The Alaska Board of Fisheries, which had planned to hold its Southeast and Yakutat shellfish and finfish regulations meeting in Ketchikan this month before a surge in COVID-19 cases and winter-weather travel problems forced its cancellation, has rescheduled the sessions for March 10-22 in Anchorage.
The board, however, was scheduled to meet Thursday afternoon via Zoom to possibly reconsider the decision to move the meeting to Anchorage.
“Given the myriad of factors to consider, the board will vote on the meeting location,” according to a board notice posted on Monday.
The Southeast fisheries meeting already has been postponed a year due to the pandemic.
The move to Anchorage was explained in a Jan. 11 news release from the Alaska Department of Fish and Game as “part of a balancing act between allowing the current COVID-19 surge to peak, limited budget, logistics, fishery timing, other board meetings, and COVID-19 testing and hospital capacity.”
To allow more participation by Southeast Alaska residents, “the board is allowing remote public testimony for this meeting at select ADF&G Southeast offices.”
The Board of Fisheries, appointed by the governor, accepts proposals, comments and testimony from members of the public, local Fish and Game advisory committees as well as from the Department of Fish and Game in deciding regulations for state-managed fisheries.
The location change is “really about COVID,” Alaska Board of Fisheries Executive Director Glenn Haight said Jan. 12. “But (it’s) also being able to set up in a place that has better hospital capacity in the event there’s an outbreak” seemed critical when planning the meetings, he added.

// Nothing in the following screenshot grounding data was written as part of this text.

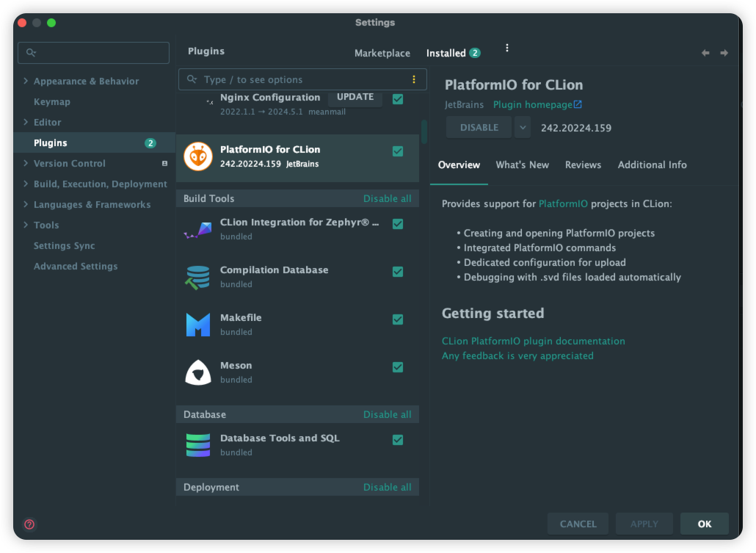Uncheck the Makefile plugin checkbox
The image size is (756, 553).
(398, 319)
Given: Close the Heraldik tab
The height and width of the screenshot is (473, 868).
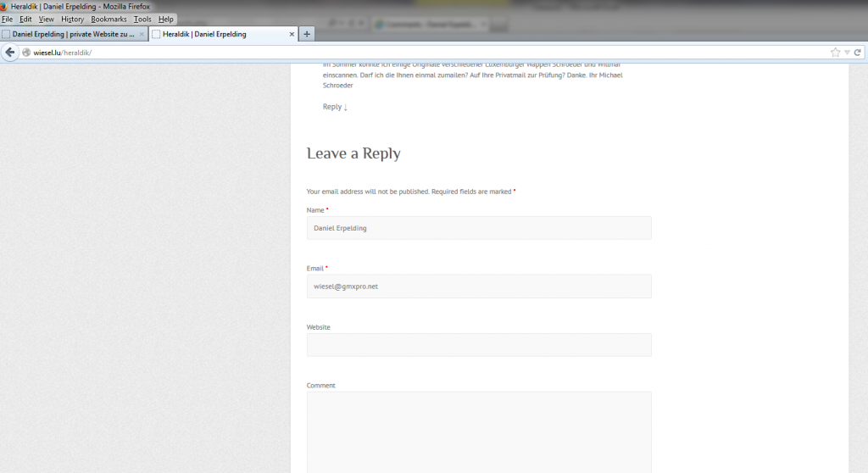Looking at the screenshot, I should 292,34.
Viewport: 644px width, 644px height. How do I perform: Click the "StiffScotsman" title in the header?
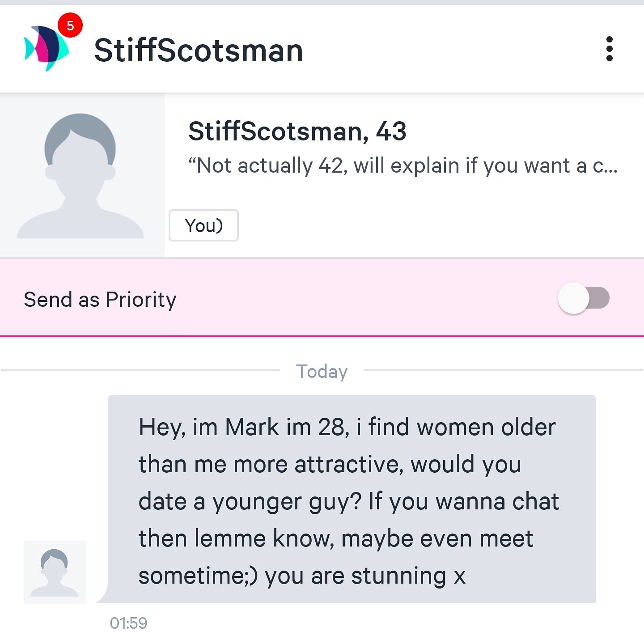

He said bringing about 200 people into Ketchikan “from all over the state” seemed to be an untenable risk, even in March, when there is no guarantee the Coronavirus surge will have subsided.

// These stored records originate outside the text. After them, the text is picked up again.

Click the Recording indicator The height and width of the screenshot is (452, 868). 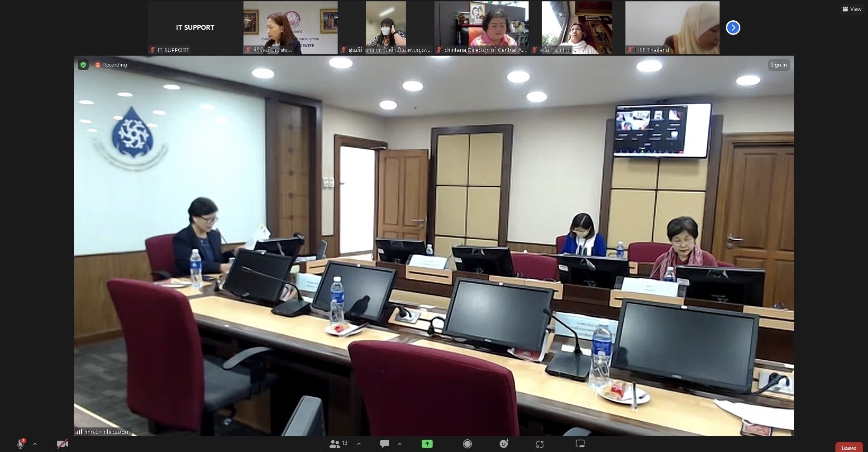point(111,65)
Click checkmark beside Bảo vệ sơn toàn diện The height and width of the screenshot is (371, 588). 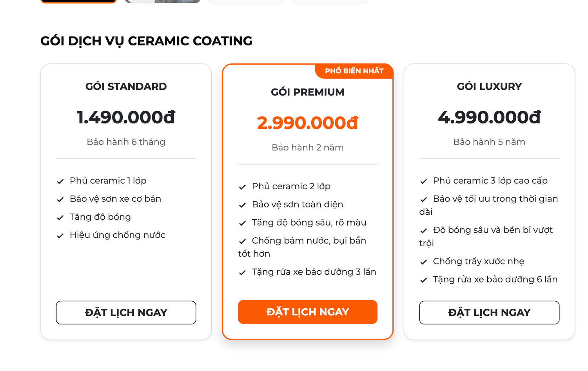point(242,205)
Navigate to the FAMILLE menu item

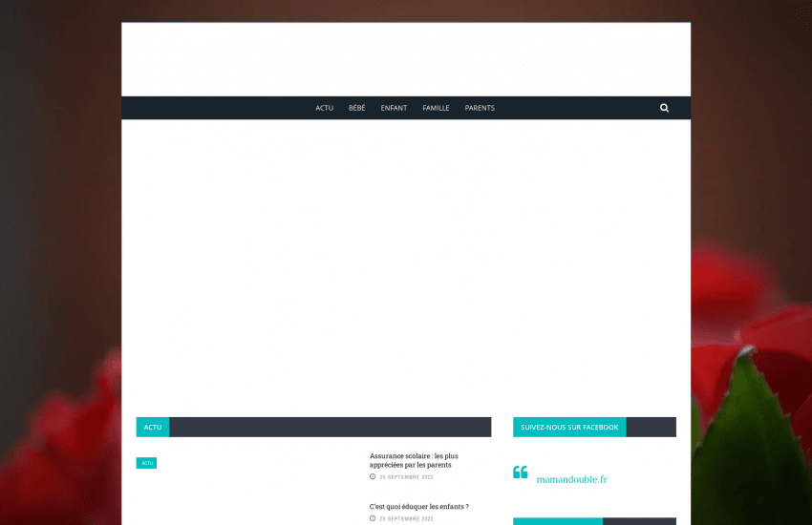[x=436, y=108]
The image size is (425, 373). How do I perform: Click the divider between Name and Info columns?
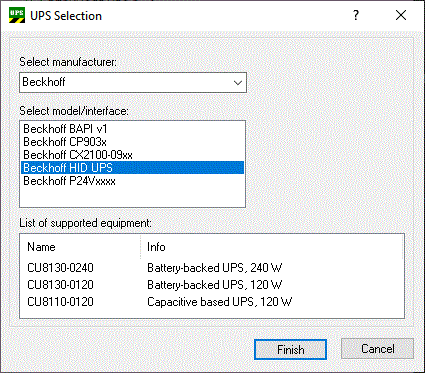click(x=140, y=247)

Ketchikan has reported record numbers of COVID-19 cases this month.
“It’s really unfortunate not to have it (the meeting) in Southeast, so we’ve gone the extra step — it’s not something the board does, at all — but we’re going to allow for remote public testimony at Fish and Game regional offices,” Haight said.
Russell Thomas, a Ketchikan-based owner of several fishing-reliant businesses as well as an officer with the SouthEast Alaska Guides Organization, said the move to Anchorage is not good news. “We understand the reasons for wanting to keep everybody safe, but it’s certainly disappointing that the meetings aren’t going to be held here,” he said Jan. 12.
City of Ketchikan Mayor Dave Kiffer said the change will cost the city rent on its civic center, while businesses will lose out on hotel, restaurant and other revenues. “It’s a couple-hundred-thousand-dollar hit to the community,” he said.